[What the exercise asks] Reproduce the records verbatim, starting at the beginning and ending with the line that contains "Looking at the screenshot, I should coord(98,348).", including that line. Provide nothing beyond those lines.

Start Data for the task

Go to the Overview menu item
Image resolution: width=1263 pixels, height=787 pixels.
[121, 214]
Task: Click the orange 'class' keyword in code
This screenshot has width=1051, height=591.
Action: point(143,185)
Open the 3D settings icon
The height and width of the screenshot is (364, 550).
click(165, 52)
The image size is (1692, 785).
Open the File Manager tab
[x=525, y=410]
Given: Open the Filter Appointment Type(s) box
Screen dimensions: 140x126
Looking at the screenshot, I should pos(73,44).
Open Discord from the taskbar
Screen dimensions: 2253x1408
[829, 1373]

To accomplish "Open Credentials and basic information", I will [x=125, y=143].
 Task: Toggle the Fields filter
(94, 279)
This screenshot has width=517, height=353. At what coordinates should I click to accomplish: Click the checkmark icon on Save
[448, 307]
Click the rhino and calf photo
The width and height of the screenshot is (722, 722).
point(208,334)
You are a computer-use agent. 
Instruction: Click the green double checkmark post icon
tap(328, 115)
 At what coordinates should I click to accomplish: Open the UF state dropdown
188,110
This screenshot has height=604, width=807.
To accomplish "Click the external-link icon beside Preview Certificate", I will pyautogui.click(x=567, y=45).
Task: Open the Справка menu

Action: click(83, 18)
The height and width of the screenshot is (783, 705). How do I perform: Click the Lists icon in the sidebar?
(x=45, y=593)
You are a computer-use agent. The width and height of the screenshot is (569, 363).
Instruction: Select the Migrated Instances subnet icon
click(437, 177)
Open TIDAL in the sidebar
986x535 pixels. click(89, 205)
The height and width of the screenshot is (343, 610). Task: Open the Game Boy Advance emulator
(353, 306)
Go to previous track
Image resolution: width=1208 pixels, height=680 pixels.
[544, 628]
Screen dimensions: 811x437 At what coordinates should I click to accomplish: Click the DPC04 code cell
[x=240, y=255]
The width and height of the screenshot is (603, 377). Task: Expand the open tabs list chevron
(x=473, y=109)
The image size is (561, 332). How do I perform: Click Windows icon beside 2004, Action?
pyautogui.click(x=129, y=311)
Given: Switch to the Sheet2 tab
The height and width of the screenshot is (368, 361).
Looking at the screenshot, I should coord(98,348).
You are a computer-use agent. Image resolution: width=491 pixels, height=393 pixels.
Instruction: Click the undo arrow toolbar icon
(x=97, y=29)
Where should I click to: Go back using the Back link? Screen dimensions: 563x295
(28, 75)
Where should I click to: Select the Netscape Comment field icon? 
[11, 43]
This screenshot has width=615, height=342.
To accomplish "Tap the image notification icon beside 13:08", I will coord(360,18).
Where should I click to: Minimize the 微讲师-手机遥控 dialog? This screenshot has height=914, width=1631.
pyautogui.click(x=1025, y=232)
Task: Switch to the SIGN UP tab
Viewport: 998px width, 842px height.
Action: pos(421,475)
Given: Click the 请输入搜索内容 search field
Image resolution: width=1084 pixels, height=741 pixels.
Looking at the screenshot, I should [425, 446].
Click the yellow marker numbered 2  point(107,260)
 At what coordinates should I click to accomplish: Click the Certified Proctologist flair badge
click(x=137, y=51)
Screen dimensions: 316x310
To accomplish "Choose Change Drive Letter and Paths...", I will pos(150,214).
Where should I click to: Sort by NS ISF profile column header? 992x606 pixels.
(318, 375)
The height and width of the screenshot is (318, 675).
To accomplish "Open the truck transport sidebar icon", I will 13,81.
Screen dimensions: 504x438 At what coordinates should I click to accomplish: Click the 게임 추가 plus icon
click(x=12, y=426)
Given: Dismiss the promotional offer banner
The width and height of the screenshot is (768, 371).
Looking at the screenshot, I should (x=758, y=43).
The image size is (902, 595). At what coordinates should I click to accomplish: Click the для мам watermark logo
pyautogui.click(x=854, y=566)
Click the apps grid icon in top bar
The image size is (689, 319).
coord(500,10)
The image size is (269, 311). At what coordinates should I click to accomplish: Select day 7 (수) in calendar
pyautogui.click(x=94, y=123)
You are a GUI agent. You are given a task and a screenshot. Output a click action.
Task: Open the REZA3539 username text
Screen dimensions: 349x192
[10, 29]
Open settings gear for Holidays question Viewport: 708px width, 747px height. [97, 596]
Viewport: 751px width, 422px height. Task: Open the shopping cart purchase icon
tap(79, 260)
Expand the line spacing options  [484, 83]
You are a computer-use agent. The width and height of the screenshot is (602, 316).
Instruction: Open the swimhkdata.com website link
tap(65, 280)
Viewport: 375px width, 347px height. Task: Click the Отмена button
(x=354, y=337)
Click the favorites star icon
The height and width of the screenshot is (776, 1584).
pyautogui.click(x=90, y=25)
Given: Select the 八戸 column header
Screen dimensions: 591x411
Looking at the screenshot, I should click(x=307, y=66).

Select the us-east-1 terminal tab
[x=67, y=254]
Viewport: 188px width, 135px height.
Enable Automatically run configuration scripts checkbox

End Data for the task

[Completed task]
Go to the Overview menu item
Image resolution: width=1263 pixels, height=787 pixels.
[121, 214]
Task: Click the orange 'class' keyword in code
This screenshot has width=1051, height=591.
Action: point(143,185)
Open the 3D settings icon
The height and width of the screenshot is (364, 550).
click(165, 52)
The image size is (1692, 785).
Open the File Manager tab
[x=525, y=410]
Given: Open the Filter Appointment Type(s) box
Screen dimensions: 140x126
Looking at the screenshot, I should pos(73,44).
Open Discord from the taskbar
Screen dimensions: 2253x1408
[829, 1373]

To accomplish "Open Credentials and basic information", I will [x=125, y=143].
 Task: Toggle the Fields filter
(94, 279)
This screenshot has width=517, height=353. At what coordinates should I click to accomplish: Click the checkmark icon on Save
[448, 307]
Click the rhino and calf photo
The width and height of the screenshot is (722, 722).
point(208,334)
You are a computer-use agent. 
Instruction: Click the green double checkmark post icon
tap(328, 115)
 At what coordinates should I click to accomplish: Open the UF state dropdown
188,110
This screenshot has height=604, width=807.
To accomplish "Click the external-link icon beside Preview Certificate", I will pyautogui.click(x=567, y=45).
Task: Open the Справка menu

Action: click(83, 18)
The height and width of the screenshot is (783, 705). How do I perform: Click the Lists icon in the sidebar?
(x=45, y=593)
You are a computer-use agent. The width and height of the screenshot is (569, 363).
Instruction: Select the Migrated Instances subnet icon
click(437, 177)
Open TIDAL in the sidebar
986x535 pixels. click(89, 205)
The height and width of the screenshot is (343, 610). Task: Open the Game Boy Advance emulator
(353, 306)
Go to previous track
Image resolution: width=1208 pixels, height=680 pixels.
[544, 628]
Screen dimensions: 811x437 At what coordinates should I click to accomplish: Click the DPC04 code cell
[x=240, y=255]
The width and height of the screenshot is (603, 377). Task: Expand the open tabs list chevron
(x=473, y=109)
The image size is (561, 332). How do I perform: Click Windows icon beside 2004, Action?
pyautogui.click(x=129, y=311)
Given: Switch to the Sheet2 tab
The height and width of the screenshot is (368, 361).
Looking at the screenshot, I should coord(98,348).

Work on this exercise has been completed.